Sous l’impulsion de Brice Oligui Nguema, le camp De Gaulle à Libreville n’est plus un symbole de tutelle, mais un levier stratégique de reconquête nationale. L’ancienne base militaire française, jadis bastion du 6e BIMa, devient un « camp partagé » à vocation gabonaise, recentré sur la formation, l’expertise et l’autonomisation des forces armées locales.
Ce tournant, loin d’être cosmétique, consacre une vision politique lucide et souverainiste. Le président gabonais l’a affirmé avec clarté : « Il n’y aura plus de blindés, de chars français ici à Libreville. » Un message fort, porteur d’un nouveau paradigme postcolonial, fondé non plus sur la présence, mais sur la transmission et le partenariat maîtrisé.
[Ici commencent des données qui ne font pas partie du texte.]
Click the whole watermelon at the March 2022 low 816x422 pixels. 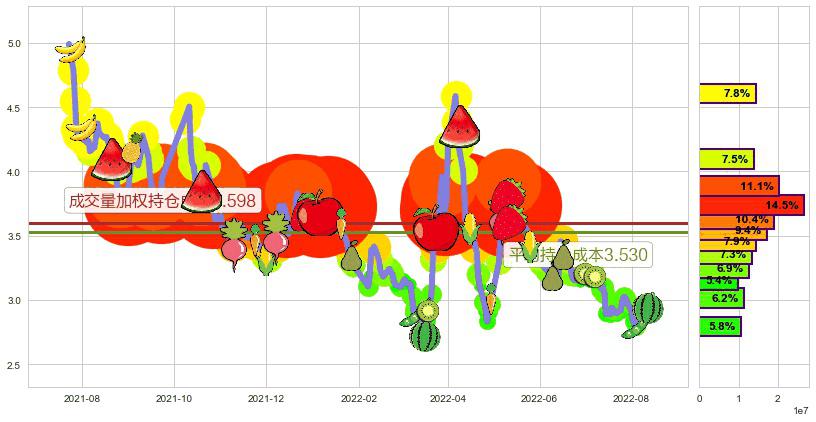coord(424,334)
L’École d’administration des forces de défense et l’Académie de protection de l’environnement, désormais intégrées au site, matérialisent cette mutation. Le Gabon se dote d’un outil de puissance régional, capable de former ses cadres militaires et d’anticiper les menaces contemporaines.
En redéfinissant les équilibres militaires avec intelligence, Brice Oligui Nguema s’impose comme l’artisan d’une souveraineté décomplexée et proactive, apte à inspirer au-delà des frontières.